» **EXERCISE AIM**: How many lines of the listing below contain "cell"? State the number alone.

» **DATA FOR THIS EXERCISE**:
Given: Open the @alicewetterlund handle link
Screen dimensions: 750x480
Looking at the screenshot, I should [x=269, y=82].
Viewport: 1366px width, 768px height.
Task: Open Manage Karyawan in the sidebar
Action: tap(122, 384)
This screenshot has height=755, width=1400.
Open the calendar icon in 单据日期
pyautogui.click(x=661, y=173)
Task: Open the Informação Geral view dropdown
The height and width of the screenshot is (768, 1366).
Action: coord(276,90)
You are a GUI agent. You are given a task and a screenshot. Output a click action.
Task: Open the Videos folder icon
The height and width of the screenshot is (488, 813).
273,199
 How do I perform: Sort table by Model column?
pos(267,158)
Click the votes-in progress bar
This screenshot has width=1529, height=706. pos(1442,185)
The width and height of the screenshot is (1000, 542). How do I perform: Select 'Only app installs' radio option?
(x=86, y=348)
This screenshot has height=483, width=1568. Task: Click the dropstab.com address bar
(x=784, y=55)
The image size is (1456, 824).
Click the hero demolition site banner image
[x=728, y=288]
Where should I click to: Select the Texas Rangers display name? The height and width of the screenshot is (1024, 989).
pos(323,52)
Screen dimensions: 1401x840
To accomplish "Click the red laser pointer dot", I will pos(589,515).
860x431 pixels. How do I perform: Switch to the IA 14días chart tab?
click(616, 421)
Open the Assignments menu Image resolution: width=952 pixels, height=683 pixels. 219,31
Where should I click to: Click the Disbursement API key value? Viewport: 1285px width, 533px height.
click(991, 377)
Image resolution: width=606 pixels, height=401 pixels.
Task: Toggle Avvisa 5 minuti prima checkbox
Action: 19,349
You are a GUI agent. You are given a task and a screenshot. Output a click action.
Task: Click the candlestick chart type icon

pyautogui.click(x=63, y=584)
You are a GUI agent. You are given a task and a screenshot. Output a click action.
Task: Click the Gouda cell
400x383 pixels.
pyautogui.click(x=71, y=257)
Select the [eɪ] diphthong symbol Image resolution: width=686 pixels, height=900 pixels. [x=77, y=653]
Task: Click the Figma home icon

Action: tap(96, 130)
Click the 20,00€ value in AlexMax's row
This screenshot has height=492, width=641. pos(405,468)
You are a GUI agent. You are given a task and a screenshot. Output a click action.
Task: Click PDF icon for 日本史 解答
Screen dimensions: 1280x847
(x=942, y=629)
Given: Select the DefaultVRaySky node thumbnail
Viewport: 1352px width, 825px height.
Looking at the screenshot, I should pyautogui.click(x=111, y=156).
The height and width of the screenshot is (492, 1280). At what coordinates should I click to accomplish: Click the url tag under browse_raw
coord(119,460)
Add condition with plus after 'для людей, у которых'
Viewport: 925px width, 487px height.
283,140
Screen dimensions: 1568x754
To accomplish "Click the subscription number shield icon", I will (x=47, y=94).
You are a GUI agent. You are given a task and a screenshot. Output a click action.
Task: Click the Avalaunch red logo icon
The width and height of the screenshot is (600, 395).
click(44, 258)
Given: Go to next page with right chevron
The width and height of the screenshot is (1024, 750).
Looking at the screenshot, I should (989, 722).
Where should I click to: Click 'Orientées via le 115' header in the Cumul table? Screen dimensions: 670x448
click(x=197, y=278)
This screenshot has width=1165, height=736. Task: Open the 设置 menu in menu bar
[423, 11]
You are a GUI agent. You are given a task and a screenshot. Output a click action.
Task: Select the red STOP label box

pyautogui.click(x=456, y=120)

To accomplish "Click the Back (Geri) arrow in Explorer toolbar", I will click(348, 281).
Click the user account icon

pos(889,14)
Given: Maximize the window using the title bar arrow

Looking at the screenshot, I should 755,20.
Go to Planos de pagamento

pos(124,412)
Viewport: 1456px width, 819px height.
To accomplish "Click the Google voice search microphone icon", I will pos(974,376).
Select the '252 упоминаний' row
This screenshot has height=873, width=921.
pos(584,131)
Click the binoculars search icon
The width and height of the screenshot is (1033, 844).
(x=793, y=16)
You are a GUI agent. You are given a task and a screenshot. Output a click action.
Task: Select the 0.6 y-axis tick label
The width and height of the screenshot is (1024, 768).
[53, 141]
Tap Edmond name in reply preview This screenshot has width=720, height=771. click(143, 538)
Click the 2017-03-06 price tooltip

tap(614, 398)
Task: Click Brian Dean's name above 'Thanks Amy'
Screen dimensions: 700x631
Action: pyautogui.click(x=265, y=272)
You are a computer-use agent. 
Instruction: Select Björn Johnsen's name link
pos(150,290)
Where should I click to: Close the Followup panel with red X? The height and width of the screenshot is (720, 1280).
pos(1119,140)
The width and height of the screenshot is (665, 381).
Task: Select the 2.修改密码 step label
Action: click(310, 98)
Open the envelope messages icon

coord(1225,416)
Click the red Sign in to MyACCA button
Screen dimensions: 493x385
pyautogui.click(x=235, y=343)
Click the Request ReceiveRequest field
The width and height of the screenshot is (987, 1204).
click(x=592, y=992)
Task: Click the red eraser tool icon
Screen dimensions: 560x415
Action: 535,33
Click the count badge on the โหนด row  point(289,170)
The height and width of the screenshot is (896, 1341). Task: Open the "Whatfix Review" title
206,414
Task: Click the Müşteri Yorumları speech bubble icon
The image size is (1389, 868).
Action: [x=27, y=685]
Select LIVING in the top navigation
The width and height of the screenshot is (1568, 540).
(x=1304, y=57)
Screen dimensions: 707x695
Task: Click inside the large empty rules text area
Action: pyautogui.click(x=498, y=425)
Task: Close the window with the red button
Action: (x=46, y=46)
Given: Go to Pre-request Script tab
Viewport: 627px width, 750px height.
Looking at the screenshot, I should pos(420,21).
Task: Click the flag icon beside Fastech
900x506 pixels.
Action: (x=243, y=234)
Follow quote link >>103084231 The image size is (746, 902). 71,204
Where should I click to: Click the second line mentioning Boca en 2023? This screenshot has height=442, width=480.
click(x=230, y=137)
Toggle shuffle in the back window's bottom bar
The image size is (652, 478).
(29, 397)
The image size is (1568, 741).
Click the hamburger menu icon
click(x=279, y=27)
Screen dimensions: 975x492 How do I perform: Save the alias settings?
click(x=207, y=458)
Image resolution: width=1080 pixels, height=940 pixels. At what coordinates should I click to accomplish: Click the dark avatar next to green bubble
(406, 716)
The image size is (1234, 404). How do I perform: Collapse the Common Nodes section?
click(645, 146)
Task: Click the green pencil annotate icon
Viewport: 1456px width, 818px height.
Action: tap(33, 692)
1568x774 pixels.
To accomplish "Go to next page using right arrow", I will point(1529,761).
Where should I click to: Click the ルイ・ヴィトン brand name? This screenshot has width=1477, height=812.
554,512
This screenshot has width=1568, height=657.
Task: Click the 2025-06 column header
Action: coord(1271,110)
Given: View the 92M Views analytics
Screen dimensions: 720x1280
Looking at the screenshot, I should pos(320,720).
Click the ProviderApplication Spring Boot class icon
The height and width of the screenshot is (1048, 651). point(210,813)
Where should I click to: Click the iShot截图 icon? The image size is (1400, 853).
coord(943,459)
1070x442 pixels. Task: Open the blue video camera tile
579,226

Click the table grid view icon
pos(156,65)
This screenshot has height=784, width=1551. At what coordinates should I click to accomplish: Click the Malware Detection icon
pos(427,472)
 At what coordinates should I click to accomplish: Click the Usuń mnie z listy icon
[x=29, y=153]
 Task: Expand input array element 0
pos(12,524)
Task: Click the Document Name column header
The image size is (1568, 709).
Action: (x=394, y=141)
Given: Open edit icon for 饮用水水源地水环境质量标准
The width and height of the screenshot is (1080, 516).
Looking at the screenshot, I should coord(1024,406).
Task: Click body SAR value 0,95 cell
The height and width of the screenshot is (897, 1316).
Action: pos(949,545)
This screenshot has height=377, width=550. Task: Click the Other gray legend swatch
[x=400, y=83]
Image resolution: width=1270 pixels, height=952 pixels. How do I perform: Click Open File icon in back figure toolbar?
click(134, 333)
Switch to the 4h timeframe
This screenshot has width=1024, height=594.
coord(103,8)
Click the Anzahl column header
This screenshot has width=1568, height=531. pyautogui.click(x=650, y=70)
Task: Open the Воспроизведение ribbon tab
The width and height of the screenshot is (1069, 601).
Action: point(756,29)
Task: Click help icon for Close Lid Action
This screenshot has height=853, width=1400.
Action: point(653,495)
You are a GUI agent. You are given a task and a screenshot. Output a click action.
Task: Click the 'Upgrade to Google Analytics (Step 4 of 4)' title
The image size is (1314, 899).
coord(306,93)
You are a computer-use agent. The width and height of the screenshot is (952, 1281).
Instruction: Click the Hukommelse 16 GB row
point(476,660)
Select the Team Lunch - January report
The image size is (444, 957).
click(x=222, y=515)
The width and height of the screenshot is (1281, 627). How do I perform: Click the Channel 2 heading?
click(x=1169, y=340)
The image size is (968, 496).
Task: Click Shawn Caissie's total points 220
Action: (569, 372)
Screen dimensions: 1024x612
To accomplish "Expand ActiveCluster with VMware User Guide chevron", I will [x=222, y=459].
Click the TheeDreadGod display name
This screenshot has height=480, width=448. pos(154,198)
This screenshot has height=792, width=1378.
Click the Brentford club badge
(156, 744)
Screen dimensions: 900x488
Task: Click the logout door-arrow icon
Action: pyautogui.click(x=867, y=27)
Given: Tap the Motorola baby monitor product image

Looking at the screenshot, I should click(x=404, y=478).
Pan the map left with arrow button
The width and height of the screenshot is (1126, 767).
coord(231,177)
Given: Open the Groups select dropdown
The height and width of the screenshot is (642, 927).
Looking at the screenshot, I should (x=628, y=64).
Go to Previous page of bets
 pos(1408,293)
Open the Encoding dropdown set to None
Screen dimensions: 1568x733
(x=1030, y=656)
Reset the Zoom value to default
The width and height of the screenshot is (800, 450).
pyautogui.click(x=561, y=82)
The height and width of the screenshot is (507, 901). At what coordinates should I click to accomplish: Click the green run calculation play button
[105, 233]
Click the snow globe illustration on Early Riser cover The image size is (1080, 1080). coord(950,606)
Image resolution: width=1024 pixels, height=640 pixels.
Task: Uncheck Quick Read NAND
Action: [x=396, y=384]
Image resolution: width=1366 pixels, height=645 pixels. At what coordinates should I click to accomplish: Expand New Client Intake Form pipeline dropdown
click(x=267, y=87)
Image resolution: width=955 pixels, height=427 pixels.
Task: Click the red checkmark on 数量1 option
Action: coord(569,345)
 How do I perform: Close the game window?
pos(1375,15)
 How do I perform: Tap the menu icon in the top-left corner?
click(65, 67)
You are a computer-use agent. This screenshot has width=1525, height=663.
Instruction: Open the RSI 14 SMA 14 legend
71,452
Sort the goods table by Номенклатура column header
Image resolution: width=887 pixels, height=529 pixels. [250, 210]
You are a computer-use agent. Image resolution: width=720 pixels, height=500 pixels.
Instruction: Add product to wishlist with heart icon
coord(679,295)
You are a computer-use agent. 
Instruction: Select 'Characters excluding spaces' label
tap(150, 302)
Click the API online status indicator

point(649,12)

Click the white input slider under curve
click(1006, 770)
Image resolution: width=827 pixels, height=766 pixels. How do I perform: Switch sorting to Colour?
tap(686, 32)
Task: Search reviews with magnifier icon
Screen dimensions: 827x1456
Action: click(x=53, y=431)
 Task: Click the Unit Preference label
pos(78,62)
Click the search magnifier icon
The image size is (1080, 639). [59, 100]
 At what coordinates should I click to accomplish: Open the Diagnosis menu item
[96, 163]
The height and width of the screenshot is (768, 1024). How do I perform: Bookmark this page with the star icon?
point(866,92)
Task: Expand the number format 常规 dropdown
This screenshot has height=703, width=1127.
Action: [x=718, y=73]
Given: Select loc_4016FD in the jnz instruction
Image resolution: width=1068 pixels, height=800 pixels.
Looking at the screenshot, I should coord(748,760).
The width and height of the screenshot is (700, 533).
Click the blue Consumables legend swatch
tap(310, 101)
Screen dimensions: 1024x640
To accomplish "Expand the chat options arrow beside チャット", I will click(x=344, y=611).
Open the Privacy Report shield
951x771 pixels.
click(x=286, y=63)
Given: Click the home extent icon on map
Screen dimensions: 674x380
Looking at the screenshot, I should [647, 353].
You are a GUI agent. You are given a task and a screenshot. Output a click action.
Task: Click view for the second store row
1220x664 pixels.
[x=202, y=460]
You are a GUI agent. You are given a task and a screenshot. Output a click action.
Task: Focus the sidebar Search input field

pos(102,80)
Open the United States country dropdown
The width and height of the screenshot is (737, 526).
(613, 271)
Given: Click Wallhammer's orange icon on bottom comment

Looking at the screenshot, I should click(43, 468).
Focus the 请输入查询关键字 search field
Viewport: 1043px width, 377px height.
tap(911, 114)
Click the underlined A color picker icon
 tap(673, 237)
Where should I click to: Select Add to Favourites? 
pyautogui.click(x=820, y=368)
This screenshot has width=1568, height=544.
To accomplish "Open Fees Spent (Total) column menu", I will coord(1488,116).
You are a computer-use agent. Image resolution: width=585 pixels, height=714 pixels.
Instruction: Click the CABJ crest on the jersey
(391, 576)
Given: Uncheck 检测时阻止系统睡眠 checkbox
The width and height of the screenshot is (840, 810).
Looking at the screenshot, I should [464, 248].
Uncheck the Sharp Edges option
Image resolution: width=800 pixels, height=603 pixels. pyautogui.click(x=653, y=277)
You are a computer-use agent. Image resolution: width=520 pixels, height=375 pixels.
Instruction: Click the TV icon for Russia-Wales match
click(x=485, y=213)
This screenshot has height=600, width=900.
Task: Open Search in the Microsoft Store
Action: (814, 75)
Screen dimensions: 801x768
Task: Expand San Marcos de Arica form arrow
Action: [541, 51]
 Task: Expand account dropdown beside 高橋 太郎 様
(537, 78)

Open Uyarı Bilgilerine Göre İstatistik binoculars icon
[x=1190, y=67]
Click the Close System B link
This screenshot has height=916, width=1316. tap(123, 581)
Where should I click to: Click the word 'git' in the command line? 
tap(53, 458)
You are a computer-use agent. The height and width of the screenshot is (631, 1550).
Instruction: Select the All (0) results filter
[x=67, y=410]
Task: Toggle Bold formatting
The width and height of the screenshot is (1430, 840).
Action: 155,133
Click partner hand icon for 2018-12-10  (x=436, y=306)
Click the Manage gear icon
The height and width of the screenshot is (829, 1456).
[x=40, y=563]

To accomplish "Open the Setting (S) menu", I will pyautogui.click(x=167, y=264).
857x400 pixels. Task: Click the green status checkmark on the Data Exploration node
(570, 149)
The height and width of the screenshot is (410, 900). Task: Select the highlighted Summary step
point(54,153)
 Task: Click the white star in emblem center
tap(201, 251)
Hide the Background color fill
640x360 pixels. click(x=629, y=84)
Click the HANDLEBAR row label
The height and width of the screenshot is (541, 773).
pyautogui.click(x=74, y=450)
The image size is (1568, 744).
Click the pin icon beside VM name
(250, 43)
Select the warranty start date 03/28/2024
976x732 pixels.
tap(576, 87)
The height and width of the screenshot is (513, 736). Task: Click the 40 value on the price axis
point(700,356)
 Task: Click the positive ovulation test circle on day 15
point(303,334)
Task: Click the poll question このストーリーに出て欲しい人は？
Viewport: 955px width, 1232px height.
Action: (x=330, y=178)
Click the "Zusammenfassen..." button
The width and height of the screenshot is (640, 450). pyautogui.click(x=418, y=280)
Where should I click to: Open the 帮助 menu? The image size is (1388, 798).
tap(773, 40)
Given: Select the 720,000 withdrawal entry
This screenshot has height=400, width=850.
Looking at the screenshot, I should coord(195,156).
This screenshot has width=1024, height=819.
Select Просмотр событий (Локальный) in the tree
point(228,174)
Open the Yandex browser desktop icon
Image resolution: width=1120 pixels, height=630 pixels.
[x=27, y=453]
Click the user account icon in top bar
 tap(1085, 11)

» **OUTPUT OF THE TASK**: 2